Cette année, les trois quarts des entreprises françaises ont pour objectif de faire revenir leurs collaborateurs en présentiel¹. Un retour au bureau qui, selon Malakoff Humanis, inquiéterait  60 % des salariés. 

Face à de tels chiffres, certains s’interrogent : faut-il faire revenir l’ensemble des collaborateurs ? Et comment accompagner ce “nouveau normal” ?

Lire aussi : Télétravail : la mort du bureau ?

Pour mieux préparer le retour au bureau de salariés qui ont passé plusieurs mois en télétravail, nous avons interrogé Noémie Le Menn, psychologue du travail depuis 30 ans, et coach depuis plus de 20 ans.
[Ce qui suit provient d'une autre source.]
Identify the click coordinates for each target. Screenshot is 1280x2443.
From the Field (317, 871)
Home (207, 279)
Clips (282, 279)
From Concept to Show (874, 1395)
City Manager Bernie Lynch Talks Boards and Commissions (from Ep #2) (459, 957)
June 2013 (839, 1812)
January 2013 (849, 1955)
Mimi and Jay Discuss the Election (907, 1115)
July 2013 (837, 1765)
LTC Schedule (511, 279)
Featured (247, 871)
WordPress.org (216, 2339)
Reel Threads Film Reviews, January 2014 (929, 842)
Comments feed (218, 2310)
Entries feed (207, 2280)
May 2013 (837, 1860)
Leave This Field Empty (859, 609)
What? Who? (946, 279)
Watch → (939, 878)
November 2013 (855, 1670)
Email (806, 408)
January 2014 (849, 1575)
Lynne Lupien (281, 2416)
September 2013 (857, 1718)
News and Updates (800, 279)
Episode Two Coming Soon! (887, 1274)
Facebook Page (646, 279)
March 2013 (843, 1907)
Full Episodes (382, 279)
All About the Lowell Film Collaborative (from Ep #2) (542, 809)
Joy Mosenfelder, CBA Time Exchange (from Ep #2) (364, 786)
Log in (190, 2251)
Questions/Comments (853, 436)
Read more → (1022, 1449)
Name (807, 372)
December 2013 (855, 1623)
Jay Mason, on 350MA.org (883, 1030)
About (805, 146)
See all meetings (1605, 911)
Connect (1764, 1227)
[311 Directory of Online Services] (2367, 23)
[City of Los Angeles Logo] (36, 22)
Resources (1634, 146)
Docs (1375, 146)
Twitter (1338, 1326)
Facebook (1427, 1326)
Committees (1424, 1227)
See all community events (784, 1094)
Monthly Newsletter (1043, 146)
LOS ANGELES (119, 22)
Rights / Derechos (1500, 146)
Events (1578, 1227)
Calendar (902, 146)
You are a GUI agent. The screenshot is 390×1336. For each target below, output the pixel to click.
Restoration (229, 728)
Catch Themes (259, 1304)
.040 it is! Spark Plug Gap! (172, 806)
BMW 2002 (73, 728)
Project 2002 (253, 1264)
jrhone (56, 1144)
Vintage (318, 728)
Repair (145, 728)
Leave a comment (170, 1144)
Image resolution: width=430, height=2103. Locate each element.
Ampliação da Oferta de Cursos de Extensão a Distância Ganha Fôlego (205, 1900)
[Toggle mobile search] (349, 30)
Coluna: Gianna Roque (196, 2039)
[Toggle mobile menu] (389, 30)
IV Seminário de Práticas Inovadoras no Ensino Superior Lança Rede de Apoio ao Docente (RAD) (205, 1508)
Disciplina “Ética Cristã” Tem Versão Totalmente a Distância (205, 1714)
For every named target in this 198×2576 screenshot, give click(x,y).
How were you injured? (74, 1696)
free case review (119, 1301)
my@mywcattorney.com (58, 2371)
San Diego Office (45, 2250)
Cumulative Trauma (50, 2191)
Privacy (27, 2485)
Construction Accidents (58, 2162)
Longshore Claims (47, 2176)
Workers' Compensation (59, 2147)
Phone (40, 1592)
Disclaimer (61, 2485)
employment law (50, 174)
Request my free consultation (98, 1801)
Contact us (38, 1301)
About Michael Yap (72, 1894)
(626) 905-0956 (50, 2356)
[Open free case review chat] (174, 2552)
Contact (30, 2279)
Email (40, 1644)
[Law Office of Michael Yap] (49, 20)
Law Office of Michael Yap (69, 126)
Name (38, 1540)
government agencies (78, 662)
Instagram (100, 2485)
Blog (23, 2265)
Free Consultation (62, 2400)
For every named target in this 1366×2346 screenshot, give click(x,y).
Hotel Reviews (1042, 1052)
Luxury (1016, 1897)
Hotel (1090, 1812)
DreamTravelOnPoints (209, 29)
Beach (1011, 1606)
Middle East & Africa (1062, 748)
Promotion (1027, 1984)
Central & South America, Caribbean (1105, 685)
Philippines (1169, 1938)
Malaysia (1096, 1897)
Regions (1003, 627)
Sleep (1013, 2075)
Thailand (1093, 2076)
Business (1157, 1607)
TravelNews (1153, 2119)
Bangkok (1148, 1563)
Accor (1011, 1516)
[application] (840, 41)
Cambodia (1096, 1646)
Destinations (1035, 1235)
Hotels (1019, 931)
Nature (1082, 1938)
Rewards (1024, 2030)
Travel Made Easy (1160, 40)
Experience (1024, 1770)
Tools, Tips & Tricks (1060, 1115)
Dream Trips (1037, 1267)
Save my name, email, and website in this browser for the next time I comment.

Présidente du cabinet upchange Conseil & Coaching, elle accompagne au quotidien les entreprises et les personnes souhaitant conjuguer épanouissement et performance au travail.

Dans cet entretien, elle revient sur les causes d’appréhension des collaborateurs, et formule plusieurs recommandations pour le management, les ressources humaines et les salariés.

Pourquoi le retour au bureau inquiète-t-il les salariés ?

En présentiel, rien n’empêche le manager de contrôler chaque fait et geste de ses collaborateurs. De même, si un salarié ne s’entend pas bien avec certaines personnes de l’équipe, il lui sera difficile d’éviter les conflits.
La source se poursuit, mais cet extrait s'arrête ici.